After reviewing your arguments, we also conclude that you have demonstrated that the agency and the Fund have specific marketplace interests. You argue:

Disclosure of the [four categories of requested information] would essentially put the [Fund] out of business. In the private equity marketplace, companies seeking private equity investors share confidential business plans and financial information with the [Fund and the Permanent School Fund]. The companies trust that the [Fund] will keep this information from other potential competitors. If the [Fund] were to allow this confidential information to become public, the competitive position of the companies providing the information would be harmed in the private equity marketplace. These companies would then no longer provide desired information to the [Fund] on potential investments, thus harming the [Fund's and the agency's] competitive position in the marketplace.

The Fund argues that release of the requested four categories of information would eliminate its competitive position. The Fund contends that

[t]he whole point of investing in the private equity marketplace is to capitalize on the individual knowledge each investor has as to the financial strength and possible future activities of certain private companies. If this knowledge were provided to the entire marketplace, the private investment vehicles would lose their 'private' nature and all the information that was so diligently and carefully assimilated would be available to any other investor, thus destroying any competitive advantage.
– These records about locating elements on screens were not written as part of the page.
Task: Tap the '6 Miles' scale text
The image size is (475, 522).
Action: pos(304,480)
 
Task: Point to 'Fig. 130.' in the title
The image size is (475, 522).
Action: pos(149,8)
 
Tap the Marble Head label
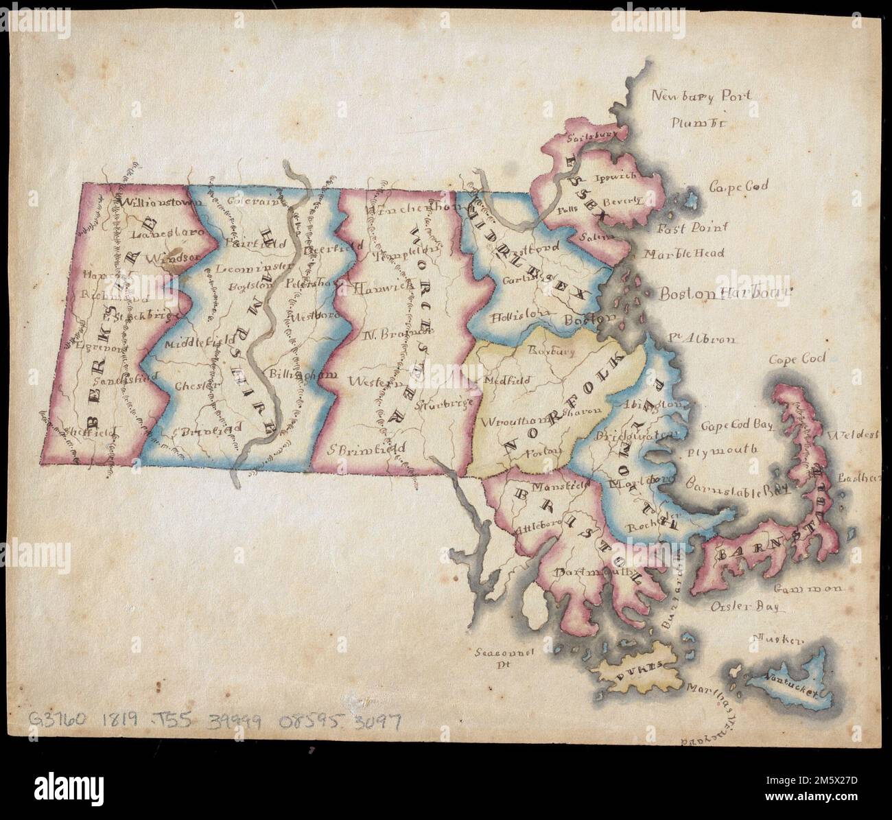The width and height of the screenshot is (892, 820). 684,254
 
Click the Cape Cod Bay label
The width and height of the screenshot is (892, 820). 736,425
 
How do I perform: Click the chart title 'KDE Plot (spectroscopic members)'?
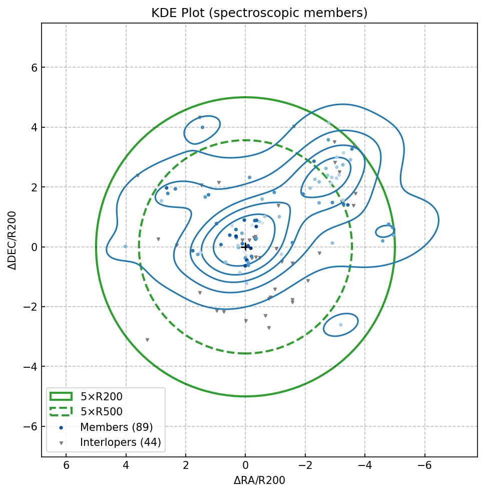point(259,13)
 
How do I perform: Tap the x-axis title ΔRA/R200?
point(259,480)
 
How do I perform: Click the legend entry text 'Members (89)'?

The compelled release of such confidential information by the [Permanent School Fund] would seriously harm the ability of the [Fund] to compete for high quality private investments.

Based upon our review of the submitted information and arguments, we conclude that you have demonstrated actual or potential harm to the agency's interests in a particular competitive situation. You have shown that releasing the documents will bring about a specific harm. You may withhold the submitted information under section 552.104.(2)

We are resolving this matter with an informal letter ruling rather than with a published open records decision. This ruling is limited to the particular records at issue under the facts presented to us in this request and should not be relied upon as a previous determination regarding any other records. If you have questions about this ruling, please contact our office.

Yours very truly,

Don Ballard
Assistant Attorney General
Open Records Division

JDB\nc

Ref: ID# 121032

Enclosures: Submitted documents

cc: Mr. Stephen Lisson
Initiate Magazine
P.O. Box 2013
Austin, Texas 78768-2013
(w/o enclosures)


 

Footnotes

1. In reaching our conclusion here, we assume that the "representative sample" of records submitted to this office is truly representative of the requested records as a whole. See Open Records Decision Nos. 499 (1988); 497 (1988). This open records letter does not reach, and therefore does not authorize the withholding of, any other requested records to the extent that those records contain substantially different types of information than that submitted to this office.

2. Because we are able to make a determination under section 552.104, we do not address the additional argument against disclosure.